Die vom Verfall des Urlaubs zu unterscheidende Frage, wann ein Urlaubsanspruch verjährt (und folgerichtig auch beim späteren Ausscheiden nicht mehr in Geld abgegolten werden kann), beantwortete das Gericht zunächst wie folgt: Grundsätzlich finden die Vorschriften über die Verjährung auf den gesetzlichen Mindesturlaub Anwendung. Allerdings beginne die regelmäßige Verjährungsfrist von drei Jahren nicht mit dem Ende des Urlaubsjahres, sondern erst mit dem Schluss des Jahres, in welchem der Arbeitgeber den Arbeitnehmer oder die Arbeitnehmerin über seinen/ihren konkreten Urlaubsanspruch und die Verfallfristen belehrt und der Arbeitnehmer den Urlaub dennoch aus freien Stücken nicht genommen hat. Der Arbeitgeber könne in diesem Zusammenhang aber seine Obliegenheit gegenüber den Arbeitnehmenden nachholen. Damit könne er zumindest verspätet die Frist in Gang setzen und sich Rechtssicherheit verschaffen.
Unabhängig hiervon beginnt aber nach Ende des Arbeitsverhältnisses die Verjährungsfrist für den dann etwaigen Urlaubsabgeltungsanspruch nach den üblichen Regelungen am Ende des Kalenderjahres des Ausscheidens; er ist nicht mehr von einer vorherigen ordnungsgemäßen Belehrung abhängig.
Fazit: Arbeitgeber müssen handeln!
Für Arbeitgeber unterstreichen die beiden Entscheidungen noch einmal die Notwendigkeit, unbedingt rechtzeitig im Urlaubsjahr jeden einzelnen Arbeitnehmenden über seinen/ihren zum Zeitpunkt der Unterrichtung noch bestehenden Urlaubsanspruch aufzuklären und aufzufordern, den Urlaub bis zum Ende des Urlaubsjahres zu nehmen. Dies sollte aus Gründen der Nachweisbarkeit zumindest in Textform geschehen.
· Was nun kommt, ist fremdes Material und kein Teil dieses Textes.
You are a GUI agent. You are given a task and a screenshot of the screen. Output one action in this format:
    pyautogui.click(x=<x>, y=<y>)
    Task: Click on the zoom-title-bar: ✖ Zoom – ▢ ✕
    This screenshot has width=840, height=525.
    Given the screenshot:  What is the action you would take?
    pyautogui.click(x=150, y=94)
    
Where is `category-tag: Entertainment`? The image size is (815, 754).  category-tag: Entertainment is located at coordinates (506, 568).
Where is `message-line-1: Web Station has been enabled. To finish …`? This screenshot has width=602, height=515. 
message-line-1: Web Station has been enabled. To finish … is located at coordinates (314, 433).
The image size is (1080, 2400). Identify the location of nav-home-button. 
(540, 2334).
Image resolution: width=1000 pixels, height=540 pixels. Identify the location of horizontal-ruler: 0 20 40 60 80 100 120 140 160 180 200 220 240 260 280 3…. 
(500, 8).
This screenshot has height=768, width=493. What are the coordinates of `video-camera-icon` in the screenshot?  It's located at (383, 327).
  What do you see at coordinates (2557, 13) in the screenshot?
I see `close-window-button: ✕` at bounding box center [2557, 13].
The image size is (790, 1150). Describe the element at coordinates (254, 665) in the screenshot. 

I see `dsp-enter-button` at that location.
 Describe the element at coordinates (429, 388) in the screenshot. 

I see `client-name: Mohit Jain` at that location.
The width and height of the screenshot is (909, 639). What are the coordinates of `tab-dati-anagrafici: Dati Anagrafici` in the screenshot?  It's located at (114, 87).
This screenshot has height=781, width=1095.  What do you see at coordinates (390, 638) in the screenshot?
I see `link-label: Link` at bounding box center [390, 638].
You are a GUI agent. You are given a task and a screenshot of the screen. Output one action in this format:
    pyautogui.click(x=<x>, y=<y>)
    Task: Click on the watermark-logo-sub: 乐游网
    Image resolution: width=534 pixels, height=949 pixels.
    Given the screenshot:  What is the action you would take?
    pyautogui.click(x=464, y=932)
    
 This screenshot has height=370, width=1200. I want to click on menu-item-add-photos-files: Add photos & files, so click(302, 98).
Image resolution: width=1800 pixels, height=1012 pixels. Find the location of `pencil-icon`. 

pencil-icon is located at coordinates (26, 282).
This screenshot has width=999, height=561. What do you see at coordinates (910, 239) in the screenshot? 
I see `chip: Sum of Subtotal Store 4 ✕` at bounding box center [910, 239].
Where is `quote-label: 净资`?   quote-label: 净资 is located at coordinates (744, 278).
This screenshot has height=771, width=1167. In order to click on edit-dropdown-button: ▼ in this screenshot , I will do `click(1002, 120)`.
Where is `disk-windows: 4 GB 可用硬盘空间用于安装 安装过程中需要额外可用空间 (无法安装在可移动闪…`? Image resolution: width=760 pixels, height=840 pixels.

Einen konkreten Zeitpunkt, bis zu dem die Unterrichtung zu erfolgen hat, nennen weder die beiden aktuellen Entscheidungen noch die Entscheidungen des Bundesarbeitsgerichts zur Hinweisobliegenheit in der Vergangenheit. Da es aber der Sinn der Aufklärung ist, die Arbeitnehmenden in die Lage zu versetzen, ihren Anspruch auf bezahlten Jahresurlaub tatsächlich auszuüben, ist jeder Arbeitgeber gut beraten, die Unterrichtung so früh wie möglich, zumindest aber in der ersten Hälfte des Kalenderjahres durchzuführen.
Rechtzeitiger Hinweis auf Verfall von Urlaubsansprüchen
Bedenkt man ferner, dass nach der Entscheidung des BAG zum Verfall von Urlaubsansprüchen bei lang andauernder krankheitsbedingter Arbeitsunfähigkeit der Urlaub des Jahres, für welches er entsteht, nur dann verfällt, wenn vor Eintritt der Arbeitsunfähigkeit die Unterrichtung erfolgt ist, spricht einiges für eine unmittelbare Unterrichtung sogar bereits zu Anfang des Kalenderjahres.